*** Opening of Records to process ***

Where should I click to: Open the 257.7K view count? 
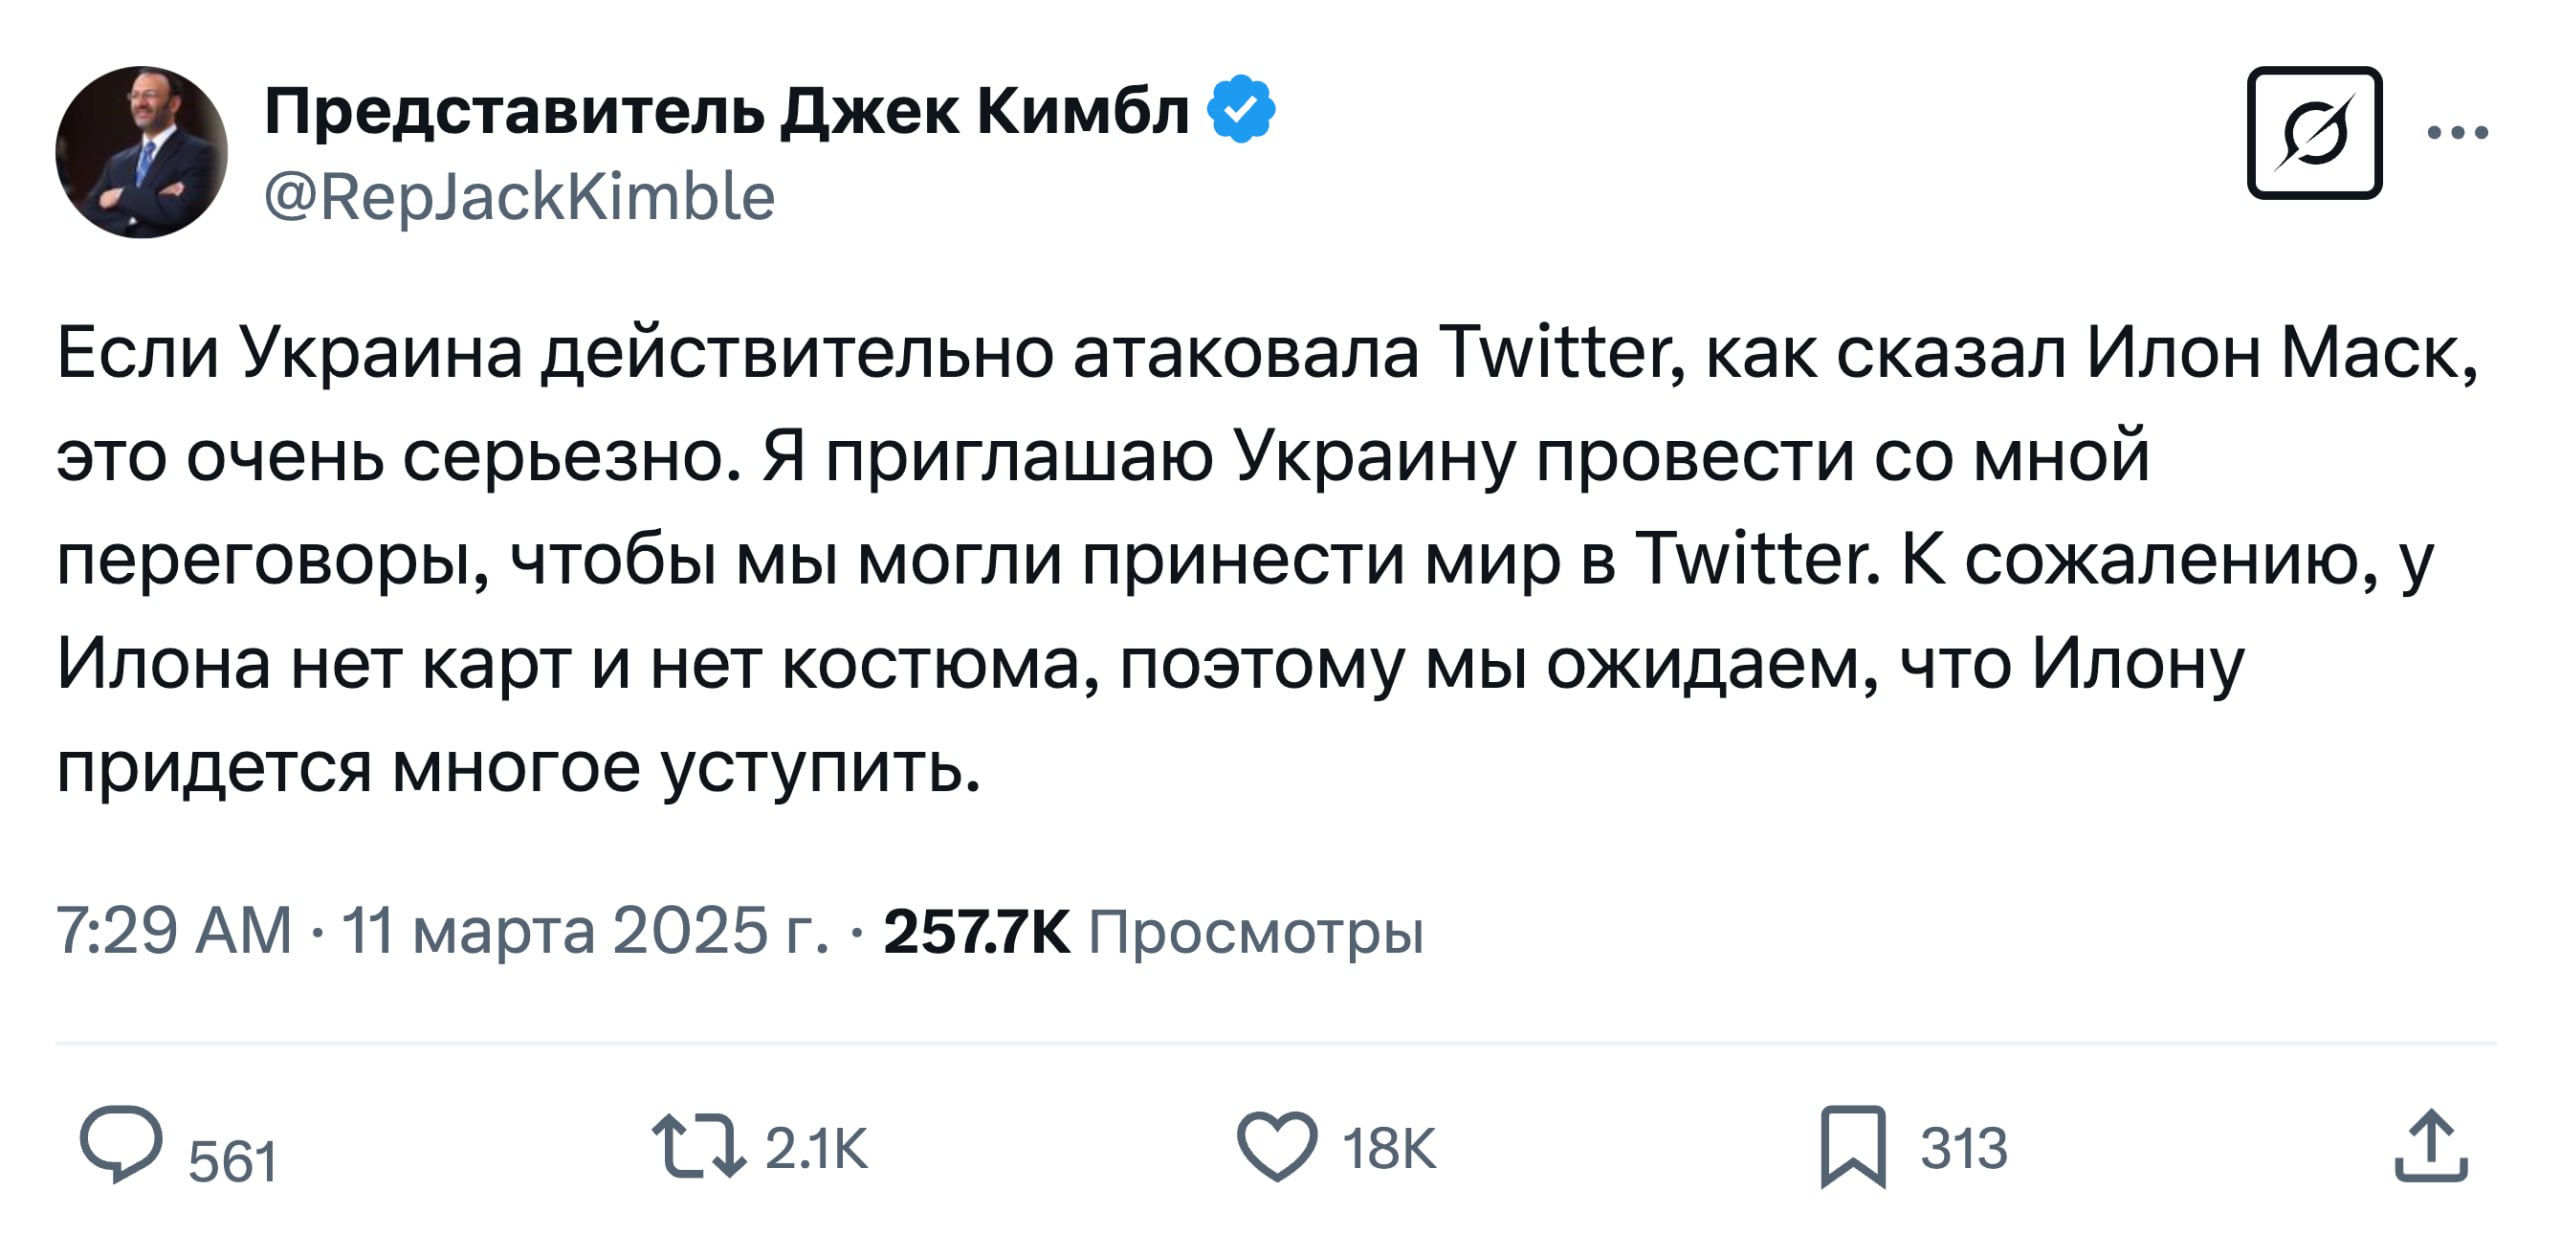tap(976, 931)
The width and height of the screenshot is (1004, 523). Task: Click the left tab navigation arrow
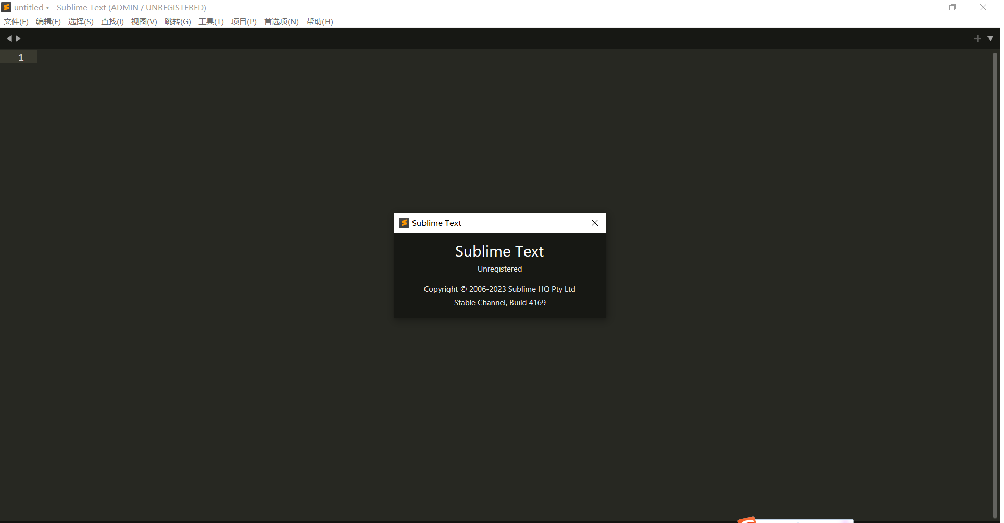9,38
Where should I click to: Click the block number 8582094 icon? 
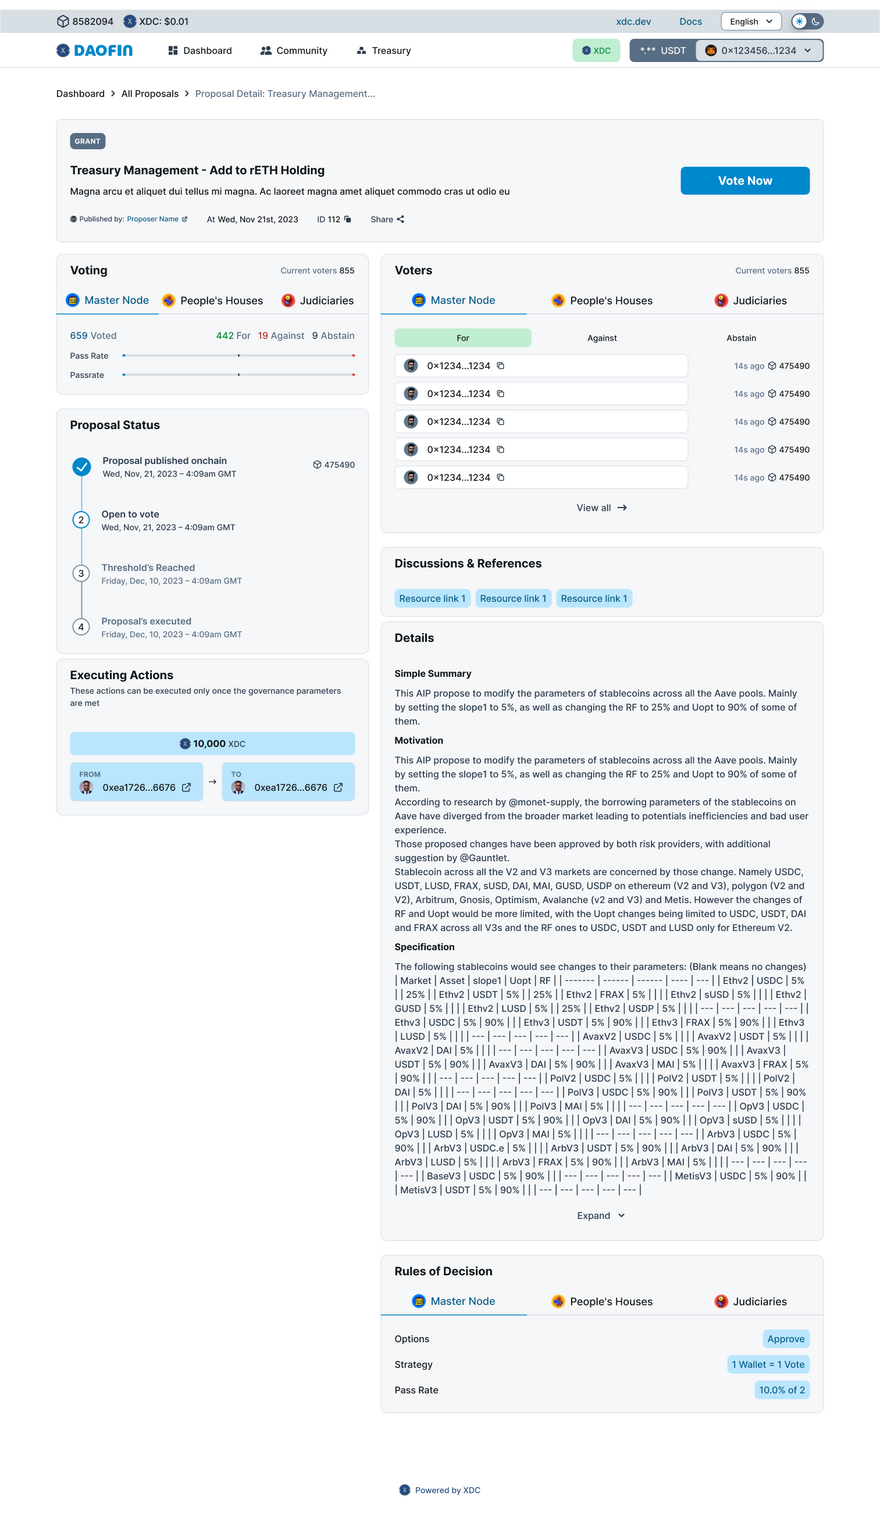click(63, 21)
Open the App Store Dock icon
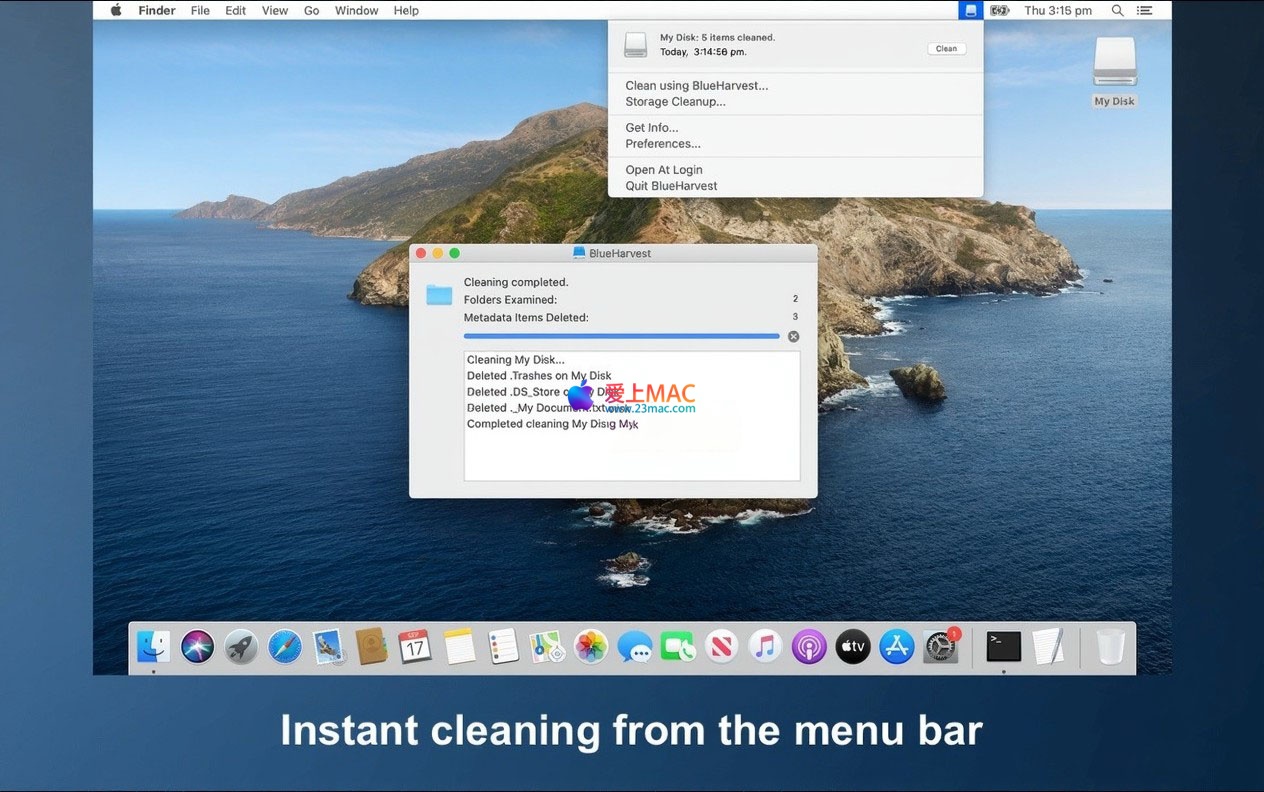 click(896, 647)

*** Close of Records to process ***

Reproduce verbatim, and only, the lines starting at the one that contains "The width and" and ending with the final line of the records; leave out the pictures.

The width and height of the screenshot is (1004, 523). Task: Click the left tab navigation arrow
9,38
Where should I click to: Click the block number 8582094 icon? 
click(63, 21)
Open the App Store Dock icon
 click(896, 647)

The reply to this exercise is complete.